ImprintMCP
Autoupdating MCP Vector Memory
Imprint
Persistent memory for AI coding tools. 100% local. Zero API cost.
Give Claude Code, Cursor, Codex CLI, Copilot, and Cline a long-term memory.
Stop re-explaining your codebase every session.
imprintmcp.alexandruleca.com →

Why Imprint
- Remembers what your AI forgets. Decisions, patterns, bug fixes, and architectural choices persist across sessions — searched semantically, not grepped.

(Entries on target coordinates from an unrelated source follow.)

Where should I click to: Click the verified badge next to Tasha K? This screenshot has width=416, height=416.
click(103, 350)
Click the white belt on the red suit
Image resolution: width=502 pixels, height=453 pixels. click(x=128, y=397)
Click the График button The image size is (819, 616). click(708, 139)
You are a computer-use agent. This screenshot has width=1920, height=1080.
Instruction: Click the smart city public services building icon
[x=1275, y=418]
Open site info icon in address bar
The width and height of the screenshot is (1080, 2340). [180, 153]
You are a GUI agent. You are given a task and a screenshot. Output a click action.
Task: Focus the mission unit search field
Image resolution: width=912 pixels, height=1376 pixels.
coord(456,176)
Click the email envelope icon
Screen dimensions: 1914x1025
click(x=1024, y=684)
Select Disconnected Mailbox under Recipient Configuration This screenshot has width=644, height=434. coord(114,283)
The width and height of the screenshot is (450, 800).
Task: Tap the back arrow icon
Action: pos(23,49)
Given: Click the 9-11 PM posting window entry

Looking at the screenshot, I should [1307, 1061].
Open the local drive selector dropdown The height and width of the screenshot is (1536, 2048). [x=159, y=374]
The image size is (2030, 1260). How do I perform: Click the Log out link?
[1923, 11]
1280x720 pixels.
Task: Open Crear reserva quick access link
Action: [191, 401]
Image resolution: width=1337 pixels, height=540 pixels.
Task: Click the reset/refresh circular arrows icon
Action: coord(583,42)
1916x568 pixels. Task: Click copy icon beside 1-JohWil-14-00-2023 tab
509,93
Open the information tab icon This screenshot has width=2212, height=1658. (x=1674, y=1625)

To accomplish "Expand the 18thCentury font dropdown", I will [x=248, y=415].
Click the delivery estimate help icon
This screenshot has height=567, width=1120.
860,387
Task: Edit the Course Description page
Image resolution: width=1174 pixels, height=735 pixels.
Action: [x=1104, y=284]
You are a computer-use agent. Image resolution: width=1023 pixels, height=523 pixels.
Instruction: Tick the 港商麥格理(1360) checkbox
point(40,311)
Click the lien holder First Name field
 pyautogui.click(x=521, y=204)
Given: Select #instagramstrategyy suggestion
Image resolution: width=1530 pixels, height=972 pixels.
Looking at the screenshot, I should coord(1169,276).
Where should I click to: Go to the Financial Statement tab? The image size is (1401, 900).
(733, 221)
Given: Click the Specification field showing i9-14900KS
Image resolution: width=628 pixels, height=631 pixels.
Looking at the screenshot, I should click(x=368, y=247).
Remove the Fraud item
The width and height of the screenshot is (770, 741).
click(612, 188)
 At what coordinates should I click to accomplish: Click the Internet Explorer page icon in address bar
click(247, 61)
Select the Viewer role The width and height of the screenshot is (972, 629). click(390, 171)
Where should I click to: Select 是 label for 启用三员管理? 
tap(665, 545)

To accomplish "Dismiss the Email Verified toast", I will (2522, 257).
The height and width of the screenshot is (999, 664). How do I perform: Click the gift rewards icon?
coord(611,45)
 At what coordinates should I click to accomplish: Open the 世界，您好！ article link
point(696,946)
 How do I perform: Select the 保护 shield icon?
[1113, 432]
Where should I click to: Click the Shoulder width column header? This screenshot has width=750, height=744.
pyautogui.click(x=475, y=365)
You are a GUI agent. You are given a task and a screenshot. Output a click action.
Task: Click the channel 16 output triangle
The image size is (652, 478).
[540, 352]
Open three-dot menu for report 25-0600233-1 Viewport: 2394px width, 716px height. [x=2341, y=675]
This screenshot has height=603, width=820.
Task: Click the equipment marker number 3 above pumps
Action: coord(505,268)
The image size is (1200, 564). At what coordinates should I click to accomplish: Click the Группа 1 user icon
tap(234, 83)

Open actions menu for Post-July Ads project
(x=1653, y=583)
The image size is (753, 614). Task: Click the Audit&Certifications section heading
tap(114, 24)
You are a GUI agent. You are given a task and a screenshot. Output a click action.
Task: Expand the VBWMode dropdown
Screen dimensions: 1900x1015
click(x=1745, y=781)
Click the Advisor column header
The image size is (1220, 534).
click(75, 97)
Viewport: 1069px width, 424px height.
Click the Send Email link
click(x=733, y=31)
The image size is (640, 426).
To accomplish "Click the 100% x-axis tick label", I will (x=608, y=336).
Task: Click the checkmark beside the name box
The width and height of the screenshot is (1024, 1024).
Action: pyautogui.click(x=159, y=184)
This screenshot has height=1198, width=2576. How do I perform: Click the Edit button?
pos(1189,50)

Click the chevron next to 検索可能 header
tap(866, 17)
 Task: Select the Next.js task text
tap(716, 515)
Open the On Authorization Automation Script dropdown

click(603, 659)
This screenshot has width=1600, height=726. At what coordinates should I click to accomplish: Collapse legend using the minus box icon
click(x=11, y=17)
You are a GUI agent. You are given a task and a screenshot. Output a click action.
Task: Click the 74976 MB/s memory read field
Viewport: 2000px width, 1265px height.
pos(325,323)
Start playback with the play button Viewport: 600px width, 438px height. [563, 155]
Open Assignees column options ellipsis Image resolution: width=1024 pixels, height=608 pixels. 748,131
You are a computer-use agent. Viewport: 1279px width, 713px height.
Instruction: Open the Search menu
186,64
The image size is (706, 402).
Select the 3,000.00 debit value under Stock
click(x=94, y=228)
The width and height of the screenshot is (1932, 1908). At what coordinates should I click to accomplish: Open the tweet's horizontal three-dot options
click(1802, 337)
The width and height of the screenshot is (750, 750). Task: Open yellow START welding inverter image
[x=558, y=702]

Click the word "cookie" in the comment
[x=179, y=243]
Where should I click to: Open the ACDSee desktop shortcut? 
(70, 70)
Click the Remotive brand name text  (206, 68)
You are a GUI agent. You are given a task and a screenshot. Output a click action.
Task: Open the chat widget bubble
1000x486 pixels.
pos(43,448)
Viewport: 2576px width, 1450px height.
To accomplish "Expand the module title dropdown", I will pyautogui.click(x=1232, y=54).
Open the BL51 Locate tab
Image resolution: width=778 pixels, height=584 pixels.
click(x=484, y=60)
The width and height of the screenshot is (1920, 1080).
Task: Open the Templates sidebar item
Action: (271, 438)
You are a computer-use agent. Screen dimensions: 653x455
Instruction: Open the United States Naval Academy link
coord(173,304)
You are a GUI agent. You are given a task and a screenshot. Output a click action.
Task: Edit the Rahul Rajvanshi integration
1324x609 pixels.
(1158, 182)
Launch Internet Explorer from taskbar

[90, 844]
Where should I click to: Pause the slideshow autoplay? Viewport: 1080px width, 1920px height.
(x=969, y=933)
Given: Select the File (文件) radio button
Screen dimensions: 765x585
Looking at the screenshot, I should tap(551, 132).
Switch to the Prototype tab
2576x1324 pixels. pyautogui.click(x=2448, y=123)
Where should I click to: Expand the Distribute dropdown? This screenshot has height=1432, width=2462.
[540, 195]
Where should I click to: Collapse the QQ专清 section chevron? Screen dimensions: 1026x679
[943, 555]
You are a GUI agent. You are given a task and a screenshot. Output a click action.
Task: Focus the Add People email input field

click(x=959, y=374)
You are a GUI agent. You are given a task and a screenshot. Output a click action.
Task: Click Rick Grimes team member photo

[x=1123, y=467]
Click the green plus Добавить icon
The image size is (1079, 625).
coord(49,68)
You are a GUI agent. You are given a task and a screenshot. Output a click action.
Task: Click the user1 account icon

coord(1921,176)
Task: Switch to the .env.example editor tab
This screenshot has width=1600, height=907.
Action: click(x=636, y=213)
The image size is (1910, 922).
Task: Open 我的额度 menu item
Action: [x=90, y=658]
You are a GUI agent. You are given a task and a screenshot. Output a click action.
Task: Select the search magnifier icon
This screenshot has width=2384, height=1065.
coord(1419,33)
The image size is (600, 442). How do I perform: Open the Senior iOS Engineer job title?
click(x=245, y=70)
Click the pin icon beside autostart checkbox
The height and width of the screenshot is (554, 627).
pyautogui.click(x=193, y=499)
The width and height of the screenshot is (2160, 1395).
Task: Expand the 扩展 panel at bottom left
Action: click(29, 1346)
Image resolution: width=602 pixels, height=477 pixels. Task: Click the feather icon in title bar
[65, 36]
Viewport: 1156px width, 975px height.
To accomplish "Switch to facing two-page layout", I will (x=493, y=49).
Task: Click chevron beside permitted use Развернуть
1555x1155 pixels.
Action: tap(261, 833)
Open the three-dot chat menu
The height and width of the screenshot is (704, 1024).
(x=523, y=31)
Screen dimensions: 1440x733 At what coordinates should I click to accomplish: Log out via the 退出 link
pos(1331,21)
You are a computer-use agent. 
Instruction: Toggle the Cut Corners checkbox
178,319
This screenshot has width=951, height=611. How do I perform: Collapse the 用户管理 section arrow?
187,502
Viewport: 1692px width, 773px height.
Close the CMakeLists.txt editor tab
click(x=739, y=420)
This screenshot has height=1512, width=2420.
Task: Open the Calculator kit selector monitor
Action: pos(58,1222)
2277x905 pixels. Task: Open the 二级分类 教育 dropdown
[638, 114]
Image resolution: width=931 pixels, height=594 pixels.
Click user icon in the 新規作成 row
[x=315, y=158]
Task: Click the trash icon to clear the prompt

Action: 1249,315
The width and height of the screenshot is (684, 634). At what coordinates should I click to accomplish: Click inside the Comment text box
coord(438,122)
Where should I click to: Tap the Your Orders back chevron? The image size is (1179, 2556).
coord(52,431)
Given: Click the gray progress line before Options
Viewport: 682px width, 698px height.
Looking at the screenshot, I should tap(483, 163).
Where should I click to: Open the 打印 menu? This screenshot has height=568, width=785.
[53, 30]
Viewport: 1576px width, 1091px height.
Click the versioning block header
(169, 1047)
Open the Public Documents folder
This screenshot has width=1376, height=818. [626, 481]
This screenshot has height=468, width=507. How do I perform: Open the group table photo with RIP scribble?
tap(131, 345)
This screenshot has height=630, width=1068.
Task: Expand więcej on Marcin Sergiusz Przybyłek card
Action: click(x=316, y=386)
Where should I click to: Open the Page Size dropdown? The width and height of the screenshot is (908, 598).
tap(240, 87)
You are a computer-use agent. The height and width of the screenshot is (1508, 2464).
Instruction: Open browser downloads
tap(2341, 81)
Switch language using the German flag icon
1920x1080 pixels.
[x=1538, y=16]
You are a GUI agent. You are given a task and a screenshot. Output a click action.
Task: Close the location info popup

- −70.4% tokens, −31.7% cost. Measured across 150 runs on Claude Code (Sonnet). Your AI searches memory instead of re-reading files. See BENCHMARK.md for raw numbers.
- Runs 100% locally by default. EmbeddingGemma-300M via ONNX, Qdrant vector DB, Chonkie chunking — all on your machine. No API credits consumed unless you opt in.
- One command, any host. Wires into Claude Code, Cursor, Codex CLI, Copilot, or Cline via MCP. Same memory, shared across tools.
Runs 100% locally. Zero API credits consumed by default. Everything from embeddings, chunking, tagging, vector search, and the knowledge graph — runs on your machine:
- Embeddings: EmbeddingGemma-300M via ONNX Runtime (GPU or CPU), no network calls, no per-token cost.
- Vector store: Qdrant auto-spawned as a local daemon on
127.0.0.1:6333. Your data never leaves the box unless you sync it to another device. - Chunking: Chonkie hybrid (tree-sitter CodeChunker + SemanticChunker), pure Python, local.
- Tagging: deterministic rules + zero-shot cosine similarity against pre-embedded labels. Local LLM call per chunk if you want it.
- Imprint graph: SQLite on disk for temporal facts.
The ingestion flow: scan dir → detect project → chunk files → embed chunks → tag (lang/layer/kind/domain/topics) → upsert into Qdrant. A Stop hook auto-extracts decisions from Claude transcripts; a PreCompact hook saves context before window compression. Search goes straight to the local vector DB — no round-trip to any provider.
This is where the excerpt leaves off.